The weight can also be thought of as as the Hamming distance of $s$ from the all $0$ string, i.e. \begin{equation} wt(s) = d_H(s,0^n). \end{equation}

Next note that the zero message, $m = 0^k$, maps to the zero codeword $c_0 = 0^kG = 0^n$. Then, using the properties of the Hamming distance and the fact that the codespace is a vector space, and letting $c_1 = x_1G \ne c_2=x_2G$, we have \begin{align} d_H(c_1,c_2) &= d_H(x_1G, x_2G), \\ &= d_H(x_1G-x_2G,0^k), \\ &= d_H((x_1-x_2)G,0^k), \\ &= d_H(c_3,0^k), \\ &= wt(c_3), \end{align} where in the second last step we have defined $c_3 = (x_1-x_2)G$, which must exist in $C$ because $x_1-x_2$ is part of the message space, and $c_3 \ne 0$. So we have discovered that distance of a code, \begin{equation} d = \min_{c \in C} wt(c), \end{equation} is just the minimum weight string.

Another theorem simplifies the calculation even more.

Theorem: The distance $d$ of a code $C$ is equal to the minimum number of linearly dependent columns of the parity check matrix $H$ of the code.

The use of the distance of a code is given by the following theorem.

Theorem: A code with distance $d$ can

• Correct at most $d-1$ erasure errors,
• Detect at most $d-1$ bit flip errors,
• Correct at most $\left\lfloor \frac{d-1}{2}\right\rfloor$ bit flip errors.

Therefore, a single quantity tells us the power of a code at detecting and correcting various types of errors.

Question: Compute the distance of the $[7,4]$ Hamming code, using both methods outlined above. Show $d = 3$.

If the distance $d$ of a code $C$ is known, then $C$ is denoted as $[n,k,d]$.

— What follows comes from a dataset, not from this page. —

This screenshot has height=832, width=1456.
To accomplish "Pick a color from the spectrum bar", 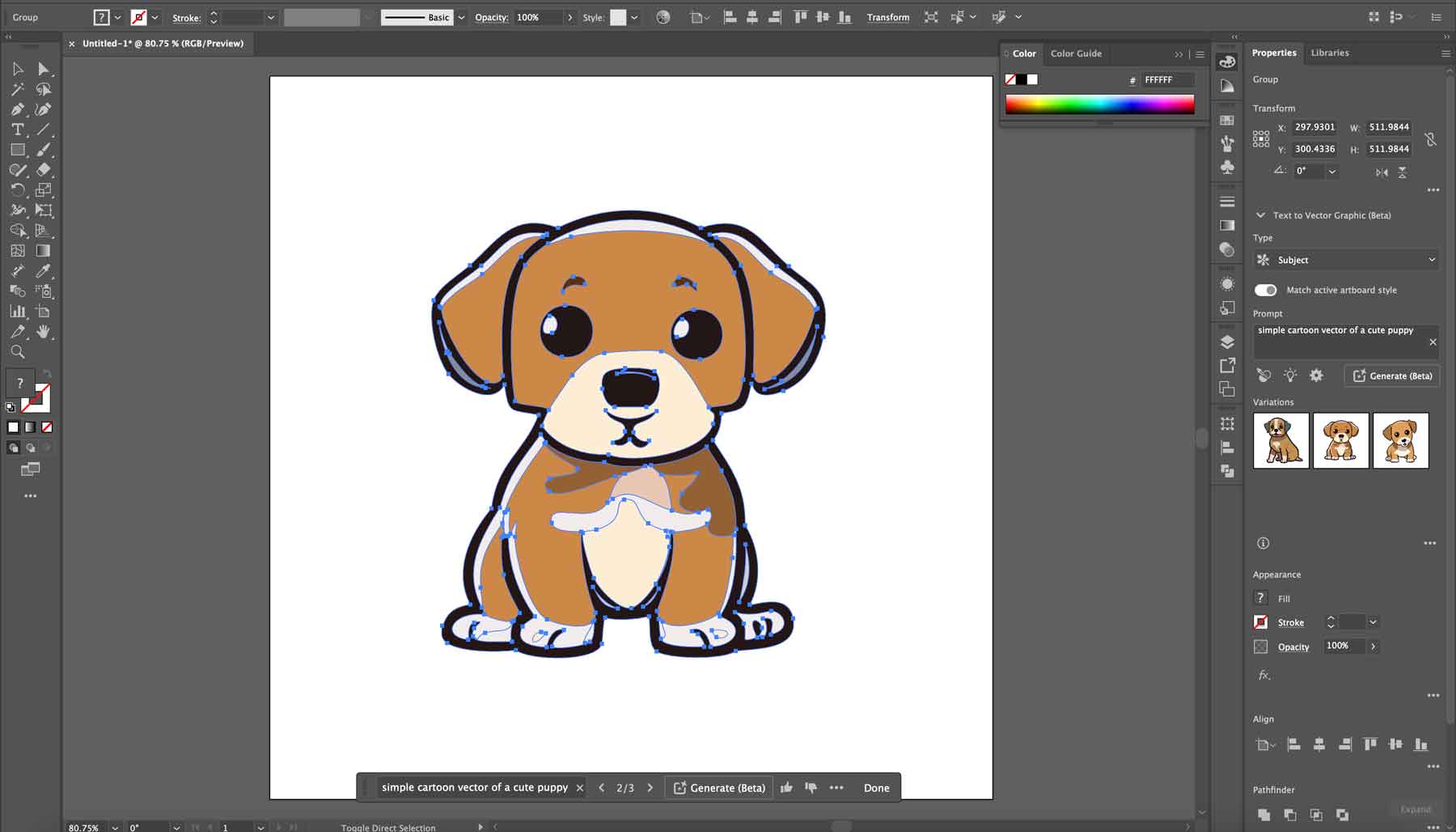I will point(1100,104).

Question: Determine the distance $d$ of the $[n,1,d]$ repetition code.

Dual codes#

Recall that the generator matrix $G$ is a matrix whose rows form the basis of the code $C$. In other words, the only defining feature of $G$ is that it's rows are independent. Now, we also know that the rows of the parity-check matrix $H$ are also independent; otherwise, the kernel of $H$ will have dimension less than $k$ and could not be equal to the code $C$. Therefore, $H$ can also form a code, and such a code is called the dual code $C^\perp$ of $C$.

Given code $C$ with parity-check matrix $H$, the code with generator matrix $H$ is called the dual code to $C$ and denoted by $C^\perp$.

Another equivalent and perhaps more intuitive definition of the dual code is given by the fact that $HG^T=0$, which leads to the fact that

The dual code $C^\perp = \set{x \in \mathbb{F}_2^n : x\cdot c = 0, \forall c \in C}$.

Question: If code $C$ is a $[n,k]$ code, then what is the type of $C^\perp$. You can use the dimensions of the matrix $H$ to determine this.

An interesting category of codes are those which are self-dual. These are codes for which $C = C^\perp$, i.e. the generator matrix $G$ of $C$ and the parity-check matrix $H$ of $C$ are equal to each other. From the dimension of these matrices, this clearly implies that $n-k = k$ or $k = n/2$. Hence, $n$ must be even.

Question: The extended Hamming code is a $[8,4]$ code that is equal to the Hamming code with an additional column in the parity check matrix that computes the parity of all four message bits. Show that this code is self-dual.